Pendant quelques instants je restai immobile, à réfléchir sur l’ironie cruelle du sort. Après tant d’années d’indépendance et de solitude, voilà que j’étais soudain harcelé de tous les côtés par des femmes voraces : Deb, Rita, LaGuerta, elles étaient toutes apparemment incapables d’exister sans moi. Et cependant le seul individu avec qui j’avais envie de passer des moments privilégiés faisait l’effarouché, se contentant de laisser des poupées Barbie dans mon congélateur. Était-ce vraiment juste ?
Je glissai une main dans ma poche et tâtai la petite plaque de verre, bien protégée par sa pochette plastique. Je me sentis un peu mieux. Au moins il se passait des choses. La seule obligation qu’avait la vie, après tout, c’était d’être intéressante, et elle ne manquait pas de l’être à ce moment-là. « Intéressant » était loin d’être le mot approprié. J’aurais facilement donné un an de ma vie pour en savoir plus sur ce feu follet insaisissable qui me tourmentait sans pitié avec son travail d’artiste. De fait, j’avais failli perdre beaucoup plus qu’un an de ma vie à cause du petit interlude Jaworski.

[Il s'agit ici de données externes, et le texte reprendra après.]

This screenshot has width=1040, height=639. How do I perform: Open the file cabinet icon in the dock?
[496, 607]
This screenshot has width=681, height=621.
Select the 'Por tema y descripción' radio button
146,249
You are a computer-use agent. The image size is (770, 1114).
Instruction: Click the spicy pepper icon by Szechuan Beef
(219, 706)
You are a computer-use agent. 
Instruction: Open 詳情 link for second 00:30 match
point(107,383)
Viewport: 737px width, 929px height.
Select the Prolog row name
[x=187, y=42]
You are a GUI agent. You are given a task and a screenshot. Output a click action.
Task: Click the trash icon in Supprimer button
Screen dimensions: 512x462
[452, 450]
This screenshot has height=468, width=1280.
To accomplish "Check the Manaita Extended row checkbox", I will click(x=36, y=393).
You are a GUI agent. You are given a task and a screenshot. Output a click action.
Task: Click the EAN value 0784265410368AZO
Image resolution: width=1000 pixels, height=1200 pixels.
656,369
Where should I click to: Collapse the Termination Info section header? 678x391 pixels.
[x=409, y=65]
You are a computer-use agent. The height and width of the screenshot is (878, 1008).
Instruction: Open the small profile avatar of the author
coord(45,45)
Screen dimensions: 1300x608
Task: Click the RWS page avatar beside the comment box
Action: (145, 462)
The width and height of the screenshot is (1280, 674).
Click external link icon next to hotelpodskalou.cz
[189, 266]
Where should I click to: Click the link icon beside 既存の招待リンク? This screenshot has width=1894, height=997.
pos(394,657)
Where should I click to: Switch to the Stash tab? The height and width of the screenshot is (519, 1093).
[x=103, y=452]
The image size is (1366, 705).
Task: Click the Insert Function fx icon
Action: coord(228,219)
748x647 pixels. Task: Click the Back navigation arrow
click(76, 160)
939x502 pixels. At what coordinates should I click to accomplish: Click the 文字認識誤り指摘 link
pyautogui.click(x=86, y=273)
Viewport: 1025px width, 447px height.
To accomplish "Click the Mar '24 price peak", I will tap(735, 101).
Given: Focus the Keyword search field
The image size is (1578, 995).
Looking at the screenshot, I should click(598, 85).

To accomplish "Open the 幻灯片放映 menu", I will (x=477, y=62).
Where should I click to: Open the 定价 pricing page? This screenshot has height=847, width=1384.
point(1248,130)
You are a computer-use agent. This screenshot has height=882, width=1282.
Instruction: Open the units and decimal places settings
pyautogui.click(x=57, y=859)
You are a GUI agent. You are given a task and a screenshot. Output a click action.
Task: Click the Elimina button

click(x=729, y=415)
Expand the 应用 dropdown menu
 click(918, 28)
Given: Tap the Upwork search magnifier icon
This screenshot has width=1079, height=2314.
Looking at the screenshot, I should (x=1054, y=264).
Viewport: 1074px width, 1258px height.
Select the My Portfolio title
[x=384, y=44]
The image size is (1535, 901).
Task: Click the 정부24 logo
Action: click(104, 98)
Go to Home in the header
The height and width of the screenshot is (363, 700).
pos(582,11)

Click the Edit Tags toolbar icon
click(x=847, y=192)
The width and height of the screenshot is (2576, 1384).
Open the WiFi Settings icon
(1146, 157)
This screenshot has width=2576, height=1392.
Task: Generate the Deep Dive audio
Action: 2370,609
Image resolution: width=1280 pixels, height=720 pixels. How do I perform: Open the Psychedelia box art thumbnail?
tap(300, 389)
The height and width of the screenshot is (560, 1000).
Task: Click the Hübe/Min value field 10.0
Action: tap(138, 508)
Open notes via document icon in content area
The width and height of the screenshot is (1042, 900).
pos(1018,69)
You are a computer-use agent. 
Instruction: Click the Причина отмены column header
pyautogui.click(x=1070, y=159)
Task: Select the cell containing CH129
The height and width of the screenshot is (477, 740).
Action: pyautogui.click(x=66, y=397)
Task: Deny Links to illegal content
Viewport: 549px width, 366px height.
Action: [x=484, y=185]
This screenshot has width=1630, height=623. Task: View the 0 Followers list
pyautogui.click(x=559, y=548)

Oui, tout ça était passionnant. Mais disait-on vraiment dans la brigade que j’avais du flair pour les meurtres en série ? C’était très troublant. Peut-être mon déguisement prudent était-il en passe d’être découvert. J’avais été trop fort trop souvent. Cela pouvait devenir un problème. Mais que pouvais-je faire ? Être idiot, pour changer ? Je n’étais pas sûr de savoir comment, même après toutes ces années d’observation.
Enfin, bon. Je repris le dossier Jaworski, ce pauvre bougre. Après une heure de lecture, j’arrivai à deux conclusions. La première, et la plus importante, c’était que j’allais m’en tirer à bon compte, malgré ma négligence et mon impardonnable irréflexion. La seconde, c’était qu’il y avait peut-être moyen de faire profiter Deb de cette histoire. Si elle pouvait prouver qu’il s’agissait de l’œuvre de notre grand Artiste, tandis que LaGuerta continuerait à défendre la théorie du meurtre calqué sur les précédents, Deb, qui était devenue la bête noire de la brigade, pourrait voir sa cote de popularité grimper considérablement. Bien entendu, il ne s’agissait pas exactement du même tueur, mais au point où on en était on n’allait pas pinailler. Et puisque je savais sans l’ombre d’un doute que de nouveaux corps feraient bientôt leur apparition, il n’y avait pas de quoi s’inquiéter.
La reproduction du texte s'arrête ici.